Restate word for word every line from the one containing "Viewport: 640px width, 512px height." to the last line of the records below.
Start of RECORDS FOR THE EXERCISE
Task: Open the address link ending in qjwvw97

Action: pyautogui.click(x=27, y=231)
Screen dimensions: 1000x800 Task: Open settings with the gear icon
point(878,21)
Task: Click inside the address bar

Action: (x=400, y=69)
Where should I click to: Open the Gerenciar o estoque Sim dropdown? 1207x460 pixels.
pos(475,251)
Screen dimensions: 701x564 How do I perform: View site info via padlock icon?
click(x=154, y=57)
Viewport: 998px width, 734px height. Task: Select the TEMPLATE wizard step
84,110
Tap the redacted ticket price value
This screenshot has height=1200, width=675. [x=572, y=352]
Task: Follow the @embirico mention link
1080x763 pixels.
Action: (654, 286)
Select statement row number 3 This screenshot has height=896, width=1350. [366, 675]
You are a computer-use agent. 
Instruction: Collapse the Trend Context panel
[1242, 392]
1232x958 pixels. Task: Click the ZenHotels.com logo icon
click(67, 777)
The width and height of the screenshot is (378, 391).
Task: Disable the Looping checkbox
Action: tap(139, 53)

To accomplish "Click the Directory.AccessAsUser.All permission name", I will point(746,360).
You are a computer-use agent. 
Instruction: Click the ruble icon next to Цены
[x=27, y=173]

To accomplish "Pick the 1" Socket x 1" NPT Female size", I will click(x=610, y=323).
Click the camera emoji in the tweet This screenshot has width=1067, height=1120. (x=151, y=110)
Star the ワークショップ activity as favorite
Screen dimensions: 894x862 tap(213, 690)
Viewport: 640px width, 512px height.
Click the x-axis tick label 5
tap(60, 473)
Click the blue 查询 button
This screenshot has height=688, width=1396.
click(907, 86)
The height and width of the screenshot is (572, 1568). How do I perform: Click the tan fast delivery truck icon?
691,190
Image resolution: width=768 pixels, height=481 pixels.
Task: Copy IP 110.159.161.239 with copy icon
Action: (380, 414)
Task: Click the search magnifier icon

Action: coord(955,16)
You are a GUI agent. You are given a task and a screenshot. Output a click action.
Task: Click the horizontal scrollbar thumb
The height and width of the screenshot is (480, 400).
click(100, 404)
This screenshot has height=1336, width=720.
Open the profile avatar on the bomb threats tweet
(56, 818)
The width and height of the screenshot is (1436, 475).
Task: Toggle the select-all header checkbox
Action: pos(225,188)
End of RECORDS FOR THE EXERCISE
EXERCISE ANSWER
Viewport: 640px width, 512px height.
Click the x-axis tick label 5
tap(60, 473)
Click the blue 查询 button
This screenshot has height=688, width=1396.
click(907, 86)
The height and width of the screenshot is (572, 1568). How do I perform: Click the tan fast delivery truck icon?
691,190
Image resolution: width=768 pixels, height=481 pixels.
Task: Copy IP 110.159.161.239 with copy icon
Action: (380, 414)
Task: Click the search magnifier icon

Action: coord(955,16)
You are a GUI agent. You are given a task and a screenshot. Output a click action.
Task: Click the horizontal scrollbar thumb
The height and width of the screenshot is (480, 400).
click(100, 404)
This screenshot has height=1336, width=720.
Open the profile avatar on the bomb threats tweet
(56, 818)
The width and height of the screenshot is (1436, 475).
Task: Toggle the select-all header checkbox
Action: pos(225,188)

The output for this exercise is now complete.